--- Extract to read Enclosed Below ---

Scientists make cancer vaccines by taking the patient’s own dendritic cells and activating them with synthesised molecules (peptides) that are based on the specific gene mutations in the patient’s tumour.
No two people’s tumours are identical: their likely malignancy and spread vary considerably. Additionally, the rapid growth of tumours means that multiple gene mutations in tumour-starting genes (oncogenes) can develop.
Inheritance, mutation, and environmental influence can cause abnormalities in oncogenes and their regulation, which in turn causes cancer. Since each situation is unique, personalising therapy makes a lot of sense. Checkpoint inhibitor therapy is another exciting area of research.
Tumours sometimes use the immune system’s own regulators to protect themselves from it. Molecules called checkpoint inhibitors block these regulators and activate the patient’s immune system to hunt down and destroy cancers. This is particularly effective against melanomas.
In the blood
The most effective therapy for B cell blood cancers is CAR-T therapy. This involves genetically engineering tumour-recognising proteins called chimeric antigen receptors (CAR) into a patient’s own white blood cells. These CAR-T cells are multiplied in the lab then infused back into the patient.
When the CAR-T cells recognise and bind to the cancer cells in the patient, they signal the immune system to kill the tumour. CAR-Ts are incredibly effective at targeting a patient’s own specific tumour type, and are being studied for a wide range of cancers.
Presently, CAR-T therapy involves recovering and genetically manipulating the patient’s own white blood cells. However, cancer patients’ immune systems have often been impaired by long and debilitating chemo- or radiotherapy. This can make it hard to get enough cells for successful treatment.
“Off-the-shelf” CAR-T therapy is emerging as a useful alternative. By removing the major transplant barrier genes in donor cells, or choosing rare donors who are compatible with a high proportion of the population, doctors can use healthy cells that haven’t been subjected to chemo. This is also cheaper, because you don’t have to manufacture a unique product for every individual patient.
Unfortunately, precision medicines often cost many hundreds of thousands of dollars for any treatment. While there may be tolerance for expensively funding a few patients with rare diseases, the cost of mass precision medicine will be onerous for present health budgets.
The present health system won’t be able to provide public funding and insurance for these treatments unless major changes are implemented. We need to remember that keeping people healthy also has economic benefits. Helping patients meet the increased costs of these personalised therapies is an investment that will drive down the long-term costs of disease care.
The other great challenge is in training clinicians to use major data resources. That means collecting and interpreting individual patient information to make better diagnoses and therapeutic recommendations.
Our community’s health will increasingly be a partnership between patients, consulting clinicians and therapeutic providers. These relationships will be different to what we’re used to. Patients’ decisions and data inputs will have a bigger role than ever before.
All these changes are already happening. Medical practice, public health, government, health insurance and the community need to come together to be ready for them. It’s up to us to create an economically rational, emotionally comfortable and socially just health care system for all.
Professor Alan Trounson FTSE
Alan Trounson PhD LLD is a world-renowned expert in stem cell research and one of the pioneers of IVF. Elected a Fellow in 2014, he is an Emeritus Professor at Monash University and Distinguished Scientist at the Hudson Institute of Medical Research. Professor Trounson is also the CEO of Cartherics, an immune stem cell cancer therapy company.

--- End of Enclosed Extract to read ---

• **Required action**: From the passage on personalized cancer therapy, extract the words from "Scientists make cancer" up to and including "the patient’s tumour.", copied verbatim.

--- Provided records Enclosed Below ---

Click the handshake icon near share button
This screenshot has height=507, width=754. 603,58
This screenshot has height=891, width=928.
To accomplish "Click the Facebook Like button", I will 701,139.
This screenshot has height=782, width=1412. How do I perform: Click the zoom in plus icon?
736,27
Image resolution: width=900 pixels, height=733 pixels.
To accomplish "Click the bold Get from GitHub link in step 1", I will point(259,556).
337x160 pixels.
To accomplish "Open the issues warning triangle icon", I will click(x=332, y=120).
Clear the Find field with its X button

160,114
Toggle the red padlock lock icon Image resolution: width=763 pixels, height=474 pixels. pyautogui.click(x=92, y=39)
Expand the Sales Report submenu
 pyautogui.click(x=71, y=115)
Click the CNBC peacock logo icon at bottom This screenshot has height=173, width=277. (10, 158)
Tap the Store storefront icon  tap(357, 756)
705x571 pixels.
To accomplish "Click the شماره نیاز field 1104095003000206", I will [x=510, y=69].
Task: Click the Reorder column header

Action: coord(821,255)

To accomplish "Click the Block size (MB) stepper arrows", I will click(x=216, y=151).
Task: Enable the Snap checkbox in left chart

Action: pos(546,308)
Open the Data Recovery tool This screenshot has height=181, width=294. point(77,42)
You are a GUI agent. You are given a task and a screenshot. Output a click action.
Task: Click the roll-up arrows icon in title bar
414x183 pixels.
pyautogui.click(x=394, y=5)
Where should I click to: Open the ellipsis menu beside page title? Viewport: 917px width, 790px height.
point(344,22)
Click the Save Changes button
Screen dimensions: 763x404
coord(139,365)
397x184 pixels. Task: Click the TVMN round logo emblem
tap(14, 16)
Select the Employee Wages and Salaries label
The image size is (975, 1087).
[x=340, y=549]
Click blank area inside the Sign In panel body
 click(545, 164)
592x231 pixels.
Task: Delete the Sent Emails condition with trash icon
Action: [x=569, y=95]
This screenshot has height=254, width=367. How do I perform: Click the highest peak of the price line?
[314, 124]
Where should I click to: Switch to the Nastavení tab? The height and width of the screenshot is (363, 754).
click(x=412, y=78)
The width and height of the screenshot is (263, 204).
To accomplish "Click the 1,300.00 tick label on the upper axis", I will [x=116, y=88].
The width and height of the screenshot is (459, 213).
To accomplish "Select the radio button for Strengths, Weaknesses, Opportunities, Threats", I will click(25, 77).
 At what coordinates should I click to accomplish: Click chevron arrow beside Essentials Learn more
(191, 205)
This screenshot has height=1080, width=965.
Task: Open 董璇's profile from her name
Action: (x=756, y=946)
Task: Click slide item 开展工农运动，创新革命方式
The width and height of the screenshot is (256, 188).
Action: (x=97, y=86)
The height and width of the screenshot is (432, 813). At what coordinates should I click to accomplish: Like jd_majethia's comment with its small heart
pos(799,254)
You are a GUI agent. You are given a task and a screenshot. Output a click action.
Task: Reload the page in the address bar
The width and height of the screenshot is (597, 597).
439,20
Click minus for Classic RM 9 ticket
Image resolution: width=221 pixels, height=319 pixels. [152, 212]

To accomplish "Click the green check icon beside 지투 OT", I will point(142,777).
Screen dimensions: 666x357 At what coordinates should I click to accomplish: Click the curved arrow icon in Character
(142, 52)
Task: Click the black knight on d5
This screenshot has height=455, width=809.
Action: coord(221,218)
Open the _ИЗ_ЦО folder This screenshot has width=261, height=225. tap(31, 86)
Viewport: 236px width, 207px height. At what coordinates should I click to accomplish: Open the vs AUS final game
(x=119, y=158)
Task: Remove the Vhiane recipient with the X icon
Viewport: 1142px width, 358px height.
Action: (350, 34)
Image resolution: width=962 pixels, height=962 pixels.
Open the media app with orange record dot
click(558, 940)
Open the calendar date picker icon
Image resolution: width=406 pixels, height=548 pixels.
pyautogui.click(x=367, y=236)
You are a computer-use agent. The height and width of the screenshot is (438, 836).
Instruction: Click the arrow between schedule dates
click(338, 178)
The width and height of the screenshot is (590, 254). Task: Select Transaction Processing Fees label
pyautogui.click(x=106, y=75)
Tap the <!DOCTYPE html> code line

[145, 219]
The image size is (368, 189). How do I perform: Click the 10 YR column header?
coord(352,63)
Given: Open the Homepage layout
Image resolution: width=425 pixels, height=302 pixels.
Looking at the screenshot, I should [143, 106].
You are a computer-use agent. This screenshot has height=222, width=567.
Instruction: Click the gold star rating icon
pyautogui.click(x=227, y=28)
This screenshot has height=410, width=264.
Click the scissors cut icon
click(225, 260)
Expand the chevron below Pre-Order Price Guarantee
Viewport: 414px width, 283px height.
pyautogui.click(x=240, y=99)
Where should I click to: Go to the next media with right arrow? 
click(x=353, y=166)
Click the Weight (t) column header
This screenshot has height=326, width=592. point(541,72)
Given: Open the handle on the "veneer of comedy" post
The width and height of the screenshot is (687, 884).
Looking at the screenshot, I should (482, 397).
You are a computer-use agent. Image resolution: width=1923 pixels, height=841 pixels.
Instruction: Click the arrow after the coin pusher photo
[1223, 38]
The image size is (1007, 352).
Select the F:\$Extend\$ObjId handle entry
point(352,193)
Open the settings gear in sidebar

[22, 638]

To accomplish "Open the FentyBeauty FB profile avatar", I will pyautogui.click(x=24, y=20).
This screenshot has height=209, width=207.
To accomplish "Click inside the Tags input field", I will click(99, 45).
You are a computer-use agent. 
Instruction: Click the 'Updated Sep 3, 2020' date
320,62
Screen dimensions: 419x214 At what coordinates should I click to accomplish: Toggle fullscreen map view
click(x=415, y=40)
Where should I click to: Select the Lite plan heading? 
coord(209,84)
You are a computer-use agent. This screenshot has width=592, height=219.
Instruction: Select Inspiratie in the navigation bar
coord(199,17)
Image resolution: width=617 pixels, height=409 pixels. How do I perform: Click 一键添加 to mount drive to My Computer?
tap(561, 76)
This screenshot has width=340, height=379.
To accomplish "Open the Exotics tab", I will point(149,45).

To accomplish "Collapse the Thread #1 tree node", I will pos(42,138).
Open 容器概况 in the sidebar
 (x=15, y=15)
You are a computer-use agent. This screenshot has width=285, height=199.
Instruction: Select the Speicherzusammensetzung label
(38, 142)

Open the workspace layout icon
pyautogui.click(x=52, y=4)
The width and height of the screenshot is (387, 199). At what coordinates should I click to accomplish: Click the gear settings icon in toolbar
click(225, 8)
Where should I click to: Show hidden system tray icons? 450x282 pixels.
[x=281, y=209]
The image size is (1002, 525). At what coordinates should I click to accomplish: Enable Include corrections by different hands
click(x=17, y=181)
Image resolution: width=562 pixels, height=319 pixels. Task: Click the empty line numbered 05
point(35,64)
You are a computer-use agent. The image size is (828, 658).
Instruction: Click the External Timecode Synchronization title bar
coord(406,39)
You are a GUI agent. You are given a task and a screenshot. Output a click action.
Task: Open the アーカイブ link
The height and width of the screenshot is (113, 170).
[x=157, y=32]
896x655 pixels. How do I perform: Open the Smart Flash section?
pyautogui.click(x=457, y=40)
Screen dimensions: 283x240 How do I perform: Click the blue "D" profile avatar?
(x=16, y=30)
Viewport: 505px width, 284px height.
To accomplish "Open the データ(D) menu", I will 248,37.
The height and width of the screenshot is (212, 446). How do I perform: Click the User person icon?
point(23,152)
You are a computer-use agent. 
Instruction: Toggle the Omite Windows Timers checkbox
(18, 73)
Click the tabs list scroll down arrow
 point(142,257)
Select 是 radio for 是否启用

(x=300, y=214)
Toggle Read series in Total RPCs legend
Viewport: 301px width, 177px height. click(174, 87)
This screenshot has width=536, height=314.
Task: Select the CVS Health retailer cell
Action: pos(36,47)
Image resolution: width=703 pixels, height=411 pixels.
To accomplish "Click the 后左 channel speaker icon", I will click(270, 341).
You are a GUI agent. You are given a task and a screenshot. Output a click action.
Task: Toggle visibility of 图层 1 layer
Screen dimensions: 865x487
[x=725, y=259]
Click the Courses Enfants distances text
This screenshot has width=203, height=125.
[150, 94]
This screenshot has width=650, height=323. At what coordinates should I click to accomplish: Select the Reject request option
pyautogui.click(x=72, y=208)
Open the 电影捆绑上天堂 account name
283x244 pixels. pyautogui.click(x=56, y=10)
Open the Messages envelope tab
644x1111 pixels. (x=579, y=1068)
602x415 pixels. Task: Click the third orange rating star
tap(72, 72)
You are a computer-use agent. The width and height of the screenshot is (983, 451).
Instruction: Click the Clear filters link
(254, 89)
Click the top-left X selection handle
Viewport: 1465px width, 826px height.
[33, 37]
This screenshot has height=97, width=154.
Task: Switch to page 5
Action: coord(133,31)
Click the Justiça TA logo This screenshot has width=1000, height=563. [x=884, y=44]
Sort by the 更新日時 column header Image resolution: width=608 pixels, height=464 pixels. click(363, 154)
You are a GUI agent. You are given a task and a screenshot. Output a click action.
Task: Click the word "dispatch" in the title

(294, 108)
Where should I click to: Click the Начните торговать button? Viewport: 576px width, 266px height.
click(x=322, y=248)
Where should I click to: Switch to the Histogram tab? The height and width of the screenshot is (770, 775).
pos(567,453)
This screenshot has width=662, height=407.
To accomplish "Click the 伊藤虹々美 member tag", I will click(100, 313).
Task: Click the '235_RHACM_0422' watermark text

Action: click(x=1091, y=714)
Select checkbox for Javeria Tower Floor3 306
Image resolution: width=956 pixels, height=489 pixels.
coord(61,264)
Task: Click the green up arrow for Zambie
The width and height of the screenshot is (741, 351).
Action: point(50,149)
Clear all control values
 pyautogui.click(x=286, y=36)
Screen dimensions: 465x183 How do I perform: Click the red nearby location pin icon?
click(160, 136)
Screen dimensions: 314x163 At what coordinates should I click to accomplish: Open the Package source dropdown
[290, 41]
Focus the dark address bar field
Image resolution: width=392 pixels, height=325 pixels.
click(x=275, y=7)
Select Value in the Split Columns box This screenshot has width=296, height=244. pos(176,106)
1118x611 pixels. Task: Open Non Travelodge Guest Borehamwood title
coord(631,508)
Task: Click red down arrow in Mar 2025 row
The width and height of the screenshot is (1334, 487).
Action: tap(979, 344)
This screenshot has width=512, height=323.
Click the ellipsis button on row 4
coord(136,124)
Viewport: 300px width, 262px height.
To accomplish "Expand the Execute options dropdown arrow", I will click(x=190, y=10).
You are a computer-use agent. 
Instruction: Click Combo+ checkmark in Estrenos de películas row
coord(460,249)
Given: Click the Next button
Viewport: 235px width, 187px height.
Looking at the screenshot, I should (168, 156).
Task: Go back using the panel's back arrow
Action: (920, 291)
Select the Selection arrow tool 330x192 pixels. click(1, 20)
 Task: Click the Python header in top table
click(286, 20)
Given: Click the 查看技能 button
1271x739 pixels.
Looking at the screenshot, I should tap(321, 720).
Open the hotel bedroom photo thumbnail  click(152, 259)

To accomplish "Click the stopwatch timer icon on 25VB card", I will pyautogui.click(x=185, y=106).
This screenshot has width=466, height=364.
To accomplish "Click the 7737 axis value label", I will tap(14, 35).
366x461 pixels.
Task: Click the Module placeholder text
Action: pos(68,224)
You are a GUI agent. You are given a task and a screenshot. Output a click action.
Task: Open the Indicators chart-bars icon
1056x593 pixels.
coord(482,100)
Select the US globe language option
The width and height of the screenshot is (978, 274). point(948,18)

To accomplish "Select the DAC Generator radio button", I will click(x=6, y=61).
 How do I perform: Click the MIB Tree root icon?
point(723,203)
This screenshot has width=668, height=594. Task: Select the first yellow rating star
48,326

--- End of Enclosed Provided records ---

• **Written response**:
Scientists make cancer vaccines by taking the patient’s own dendritic cells and activating them with synthesised molecules (peptides) that are based on the specific gene mutations in the patient’s tumour.